▶ **Exercise aim**: From the records below, output exactly the lines running from the line containing "At what coordinates" through the line containing "the green-dashed False()", and no others.

▶ **Stored items**:
== Segment start ==

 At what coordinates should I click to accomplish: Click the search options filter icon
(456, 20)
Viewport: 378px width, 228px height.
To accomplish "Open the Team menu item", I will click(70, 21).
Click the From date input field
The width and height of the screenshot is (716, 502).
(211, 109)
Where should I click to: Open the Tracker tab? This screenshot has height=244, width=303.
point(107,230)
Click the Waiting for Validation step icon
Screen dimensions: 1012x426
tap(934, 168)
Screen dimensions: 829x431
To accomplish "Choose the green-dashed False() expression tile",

== Segment end ==
== Segment start ==

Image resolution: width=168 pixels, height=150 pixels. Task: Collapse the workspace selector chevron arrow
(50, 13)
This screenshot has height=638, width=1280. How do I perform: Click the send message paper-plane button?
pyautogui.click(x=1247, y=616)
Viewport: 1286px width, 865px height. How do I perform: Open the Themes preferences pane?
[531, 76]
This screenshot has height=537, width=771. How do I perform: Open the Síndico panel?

== Segment end ==
== Segment start ==

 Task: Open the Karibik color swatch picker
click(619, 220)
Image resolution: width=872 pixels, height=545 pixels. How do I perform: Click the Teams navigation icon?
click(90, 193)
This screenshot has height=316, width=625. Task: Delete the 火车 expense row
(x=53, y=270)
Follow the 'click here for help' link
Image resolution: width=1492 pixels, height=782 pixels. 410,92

== Segment end ==

▶ **Written response**:
 At what coordinates should I click to accomplish: Click the search options filter icon
(456, 20)
Viewport: 378px width, 228px height.
To accomplish "Open the Team menu item", I will click(70, 21).
Click the From date input field
The width and height of the screenshot is (716, 502).
(211, 109)
Where should I click to: Open the Tracker tab? This screenshot has height=244, width=303.
point(107,230)
Click the Waiting for Validation step icon
Screen dimensions: 1012x426
tap(934, 168)
Screen dimensions: 829x431
To accomplish "Choose the green-dashed False() expression tile",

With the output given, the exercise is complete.